Barney held her hands. “Rosie,” he said every time she paused. “Rosie, Rosie.” And when she stopped he began to defend Susannah. “First of all, why do you call it a sleazy dump? She may be a first-rate businesswoman and a first-rate cook—just like her mama.” He smiled at her, shook her hands up and down a little and squeezed them. Rosie glared at him. “And then the name of the place,” he went on. “Couldn't it just as well be a gesture of friendship to you? A little nostalgic feeler for you to grab on to, Rosie? Hm? Come on, honey. Give the girl a chance.”

“You don't understand, Barney,” she said, wearily, pulling her hands away.
I will never marry this man
, she said to herself. “But why should you understand, anyway? Let's go home, let's have dinner.” She took one last look at the sign, the idiotic carrots, the window. There was a light on inside. If she'd had a rock, and was within aiming distance, she would have thrown it.

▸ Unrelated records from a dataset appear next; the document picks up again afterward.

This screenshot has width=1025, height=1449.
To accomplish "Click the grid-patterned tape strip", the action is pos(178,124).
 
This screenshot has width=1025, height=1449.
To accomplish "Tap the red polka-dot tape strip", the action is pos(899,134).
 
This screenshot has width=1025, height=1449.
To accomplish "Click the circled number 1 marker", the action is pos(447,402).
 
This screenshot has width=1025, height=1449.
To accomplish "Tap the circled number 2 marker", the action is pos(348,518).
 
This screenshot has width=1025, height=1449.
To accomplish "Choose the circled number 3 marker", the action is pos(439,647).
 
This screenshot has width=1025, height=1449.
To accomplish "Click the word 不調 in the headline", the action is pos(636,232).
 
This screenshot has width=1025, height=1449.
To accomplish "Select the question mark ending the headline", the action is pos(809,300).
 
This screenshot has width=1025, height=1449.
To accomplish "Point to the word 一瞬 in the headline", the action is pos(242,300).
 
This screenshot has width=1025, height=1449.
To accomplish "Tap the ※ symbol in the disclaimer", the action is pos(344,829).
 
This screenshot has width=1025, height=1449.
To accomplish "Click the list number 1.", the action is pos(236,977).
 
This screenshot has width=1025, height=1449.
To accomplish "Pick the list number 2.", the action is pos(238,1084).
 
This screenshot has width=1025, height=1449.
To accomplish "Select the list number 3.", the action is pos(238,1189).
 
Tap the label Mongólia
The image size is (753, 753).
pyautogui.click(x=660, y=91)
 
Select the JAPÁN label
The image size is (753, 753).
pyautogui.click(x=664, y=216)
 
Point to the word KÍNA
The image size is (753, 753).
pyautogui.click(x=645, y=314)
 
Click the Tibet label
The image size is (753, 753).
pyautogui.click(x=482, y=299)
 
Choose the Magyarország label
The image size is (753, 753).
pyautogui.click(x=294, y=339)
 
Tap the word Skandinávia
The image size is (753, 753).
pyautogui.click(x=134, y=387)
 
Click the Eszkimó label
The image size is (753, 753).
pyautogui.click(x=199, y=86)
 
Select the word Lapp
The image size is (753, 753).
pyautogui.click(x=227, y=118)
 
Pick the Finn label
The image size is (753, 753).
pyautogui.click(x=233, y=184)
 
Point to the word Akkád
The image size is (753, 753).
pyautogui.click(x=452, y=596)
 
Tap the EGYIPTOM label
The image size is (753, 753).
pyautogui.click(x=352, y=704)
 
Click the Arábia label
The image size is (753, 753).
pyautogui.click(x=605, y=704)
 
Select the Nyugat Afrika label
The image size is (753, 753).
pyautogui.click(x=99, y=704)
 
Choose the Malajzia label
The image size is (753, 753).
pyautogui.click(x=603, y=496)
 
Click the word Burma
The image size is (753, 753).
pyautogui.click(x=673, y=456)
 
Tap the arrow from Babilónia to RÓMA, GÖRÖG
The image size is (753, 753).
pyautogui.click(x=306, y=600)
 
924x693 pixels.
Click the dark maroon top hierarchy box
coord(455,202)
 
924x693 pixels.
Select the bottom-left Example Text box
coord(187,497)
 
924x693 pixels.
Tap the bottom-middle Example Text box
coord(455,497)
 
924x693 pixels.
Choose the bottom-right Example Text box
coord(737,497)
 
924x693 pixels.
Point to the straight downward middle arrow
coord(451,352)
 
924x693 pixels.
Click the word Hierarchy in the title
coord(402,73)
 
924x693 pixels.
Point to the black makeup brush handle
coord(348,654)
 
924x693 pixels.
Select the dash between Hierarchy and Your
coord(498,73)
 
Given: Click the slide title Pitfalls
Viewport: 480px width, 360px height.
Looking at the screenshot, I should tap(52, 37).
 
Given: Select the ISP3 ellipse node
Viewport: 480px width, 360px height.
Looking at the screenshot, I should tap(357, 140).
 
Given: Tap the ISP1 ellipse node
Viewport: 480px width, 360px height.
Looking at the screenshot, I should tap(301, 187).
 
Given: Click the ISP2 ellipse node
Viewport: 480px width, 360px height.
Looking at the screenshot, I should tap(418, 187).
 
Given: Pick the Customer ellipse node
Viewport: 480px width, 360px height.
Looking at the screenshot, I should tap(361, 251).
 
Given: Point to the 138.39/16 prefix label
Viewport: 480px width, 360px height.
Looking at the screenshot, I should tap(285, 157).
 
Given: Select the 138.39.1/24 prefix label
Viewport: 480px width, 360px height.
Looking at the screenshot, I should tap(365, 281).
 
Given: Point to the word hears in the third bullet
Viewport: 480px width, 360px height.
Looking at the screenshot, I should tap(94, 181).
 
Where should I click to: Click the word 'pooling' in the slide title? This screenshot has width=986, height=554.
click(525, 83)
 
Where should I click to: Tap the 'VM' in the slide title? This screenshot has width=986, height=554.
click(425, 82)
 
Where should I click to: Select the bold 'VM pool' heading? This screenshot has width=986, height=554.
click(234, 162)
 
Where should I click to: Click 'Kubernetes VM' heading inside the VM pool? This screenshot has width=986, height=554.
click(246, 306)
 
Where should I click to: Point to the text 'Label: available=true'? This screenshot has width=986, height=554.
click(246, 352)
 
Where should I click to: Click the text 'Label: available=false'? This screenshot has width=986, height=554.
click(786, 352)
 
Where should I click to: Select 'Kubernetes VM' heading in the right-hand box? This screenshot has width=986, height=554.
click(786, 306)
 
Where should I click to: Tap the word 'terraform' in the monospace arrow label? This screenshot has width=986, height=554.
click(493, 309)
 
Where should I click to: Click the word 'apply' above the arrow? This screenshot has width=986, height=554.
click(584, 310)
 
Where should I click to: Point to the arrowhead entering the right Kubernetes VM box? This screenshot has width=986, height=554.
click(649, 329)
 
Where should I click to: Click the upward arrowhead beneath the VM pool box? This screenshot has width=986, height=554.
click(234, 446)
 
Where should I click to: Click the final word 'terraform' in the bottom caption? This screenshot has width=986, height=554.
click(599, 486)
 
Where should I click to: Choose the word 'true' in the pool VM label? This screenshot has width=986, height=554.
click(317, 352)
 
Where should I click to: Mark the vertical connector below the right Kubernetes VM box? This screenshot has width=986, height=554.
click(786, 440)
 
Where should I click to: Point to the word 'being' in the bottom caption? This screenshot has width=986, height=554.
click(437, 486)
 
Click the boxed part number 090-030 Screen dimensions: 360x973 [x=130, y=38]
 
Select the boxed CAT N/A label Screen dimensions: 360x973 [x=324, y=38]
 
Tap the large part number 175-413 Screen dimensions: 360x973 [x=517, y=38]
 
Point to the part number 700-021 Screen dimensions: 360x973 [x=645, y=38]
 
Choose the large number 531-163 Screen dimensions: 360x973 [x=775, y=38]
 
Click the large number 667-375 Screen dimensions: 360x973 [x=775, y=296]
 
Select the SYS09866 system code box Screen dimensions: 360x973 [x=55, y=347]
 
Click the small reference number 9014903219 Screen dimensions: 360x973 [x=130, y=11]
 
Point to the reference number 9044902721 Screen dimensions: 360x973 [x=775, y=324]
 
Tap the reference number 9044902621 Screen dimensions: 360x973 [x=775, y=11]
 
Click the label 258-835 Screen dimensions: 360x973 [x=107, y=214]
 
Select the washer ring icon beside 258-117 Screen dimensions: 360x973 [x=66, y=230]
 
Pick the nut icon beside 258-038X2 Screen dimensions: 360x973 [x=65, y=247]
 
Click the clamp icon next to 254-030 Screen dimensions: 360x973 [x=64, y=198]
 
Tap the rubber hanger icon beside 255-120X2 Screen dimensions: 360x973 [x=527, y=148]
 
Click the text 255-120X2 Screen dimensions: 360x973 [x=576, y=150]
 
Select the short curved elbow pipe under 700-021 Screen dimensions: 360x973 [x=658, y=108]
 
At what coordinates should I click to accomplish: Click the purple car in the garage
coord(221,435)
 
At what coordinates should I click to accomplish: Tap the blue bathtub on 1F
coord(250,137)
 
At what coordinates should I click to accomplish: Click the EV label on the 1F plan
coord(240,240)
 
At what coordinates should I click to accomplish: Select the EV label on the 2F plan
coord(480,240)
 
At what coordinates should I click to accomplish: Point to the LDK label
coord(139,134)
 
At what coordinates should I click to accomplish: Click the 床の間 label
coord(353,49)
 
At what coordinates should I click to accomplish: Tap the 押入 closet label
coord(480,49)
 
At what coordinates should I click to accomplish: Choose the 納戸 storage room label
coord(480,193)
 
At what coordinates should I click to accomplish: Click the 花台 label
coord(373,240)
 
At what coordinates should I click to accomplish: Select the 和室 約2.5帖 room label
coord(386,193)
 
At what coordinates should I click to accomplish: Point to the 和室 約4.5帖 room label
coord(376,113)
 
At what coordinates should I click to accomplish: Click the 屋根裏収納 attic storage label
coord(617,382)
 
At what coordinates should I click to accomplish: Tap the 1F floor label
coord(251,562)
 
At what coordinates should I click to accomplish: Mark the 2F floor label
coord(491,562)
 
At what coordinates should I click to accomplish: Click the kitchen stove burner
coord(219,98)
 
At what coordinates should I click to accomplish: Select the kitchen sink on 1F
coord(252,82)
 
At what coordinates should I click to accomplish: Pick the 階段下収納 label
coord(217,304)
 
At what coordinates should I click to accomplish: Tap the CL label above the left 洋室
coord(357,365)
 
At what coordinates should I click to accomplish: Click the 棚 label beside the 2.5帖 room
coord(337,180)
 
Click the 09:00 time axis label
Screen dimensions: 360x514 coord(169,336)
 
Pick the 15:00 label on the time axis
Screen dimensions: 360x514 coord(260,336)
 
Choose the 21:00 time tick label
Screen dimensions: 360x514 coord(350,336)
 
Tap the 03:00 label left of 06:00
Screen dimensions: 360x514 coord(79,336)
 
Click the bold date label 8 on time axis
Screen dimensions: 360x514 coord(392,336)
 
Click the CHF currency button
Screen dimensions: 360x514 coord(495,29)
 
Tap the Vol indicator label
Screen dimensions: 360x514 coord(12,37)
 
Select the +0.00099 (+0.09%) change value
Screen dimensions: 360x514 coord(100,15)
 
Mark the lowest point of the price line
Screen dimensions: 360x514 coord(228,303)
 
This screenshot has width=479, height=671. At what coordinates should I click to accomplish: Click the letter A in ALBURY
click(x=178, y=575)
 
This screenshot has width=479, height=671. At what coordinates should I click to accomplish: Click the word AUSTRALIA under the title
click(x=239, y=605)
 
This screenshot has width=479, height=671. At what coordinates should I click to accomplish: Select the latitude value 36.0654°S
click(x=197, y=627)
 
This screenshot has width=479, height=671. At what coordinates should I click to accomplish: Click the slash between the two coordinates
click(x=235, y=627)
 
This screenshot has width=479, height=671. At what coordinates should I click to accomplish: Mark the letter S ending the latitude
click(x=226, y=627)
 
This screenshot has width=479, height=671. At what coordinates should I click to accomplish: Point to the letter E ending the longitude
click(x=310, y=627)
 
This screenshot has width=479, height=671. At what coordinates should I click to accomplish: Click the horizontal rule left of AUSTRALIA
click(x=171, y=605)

“They must be in the back room,” Barney said, craning forward in the dusk to peer through the windshield. He grinned at her. “Sure you don't want to go in and say hello? Disarm the opposition? Fire the first shot?”

“I do
not
,” she said. “How you can be so insensitive as to suggest such a thing I don't know. Let's get
out
of here.”

“Aw, come on, Rosie, don't get mad at me,” said Barney, and put the car in gear, looking pleadingly, fondly, part impishly at her. But she was angry. She was livid, she was furious—at him, at the sign in the window, at life, at herself. Her heart knocked frighteningly in her chest. That girl will kill me yet, she thought. She breathed deeply all the way home to calm herself, and had an extra Scotch before dinner to cheer herself up.